*Source extract*
______________________________
Patients with atypical gastroesophageal reflux disease (GERD) demonstrated similar outcomes and improvements in quality of life (QOL) as those with typical GERD following revision laparoscopic antireflux surgery (RLAS), according to study findings published in Surgical Endoscopy.
Patients with atypical GERD symptoms often received treatment much later than those with typical GERD symptoms due to diagnostic delays. This study assessed the differences in QOL and perioperative outcomes following RLARS in patients with both typical and atypical GERD.
Researchers conducted a retrospective review of 133 patients who underwent RLAS between February 2003 and October 2019. They divided the patients into 2 groups based on reflux symptom presentation, with 61 patients in the typical reflux group and 72 in the atypical reflux group.
______________________________
*Data excerpt*
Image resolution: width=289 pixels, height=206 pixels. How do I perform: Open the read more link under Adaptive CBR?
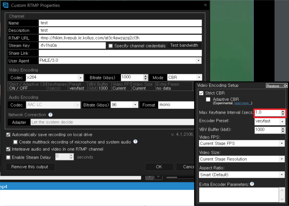pos(243,103)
______________________________
*Set of tasks*
**a)** List every abbreviation that the study summary spells out in full in parentheses, and give the full form of each.
**b)** Quote the study summary from "Patients with atypical gastroesophageal" up to and including "atypical reflux group.".

*Solutions by task*
**a)**
- GERD: gastroesophageal reflux disease
- QOL: quality of life
- RLAS: revision laparoscopic antireflux surgery

**b)**
Patients with atypical gastroesophageal reflux disease (GERD) demonstrated similar outcomes and improvements in quality of life (QOL) as those with typical GERD following revision laparoscopic antireflux surgery (RLAS), according to study findings published in Surgical Endoscopy.
Patients with atypical GERD symptoms often received treatment much later than those with typical GERD symptoms due to diagnostic delays. This study assessed the differences in QOL and perioperative outcomes following RLARS in patients with both typical and atypical GERD.
Researchers conducted a retrospective review of 133 patients who underwent RLAS between February 2003 and October 2019. They divided the patients into 2 groups based on reflux symptom presentation, with 61 patients in the typical reflux group and 72 in the atypical reflux group.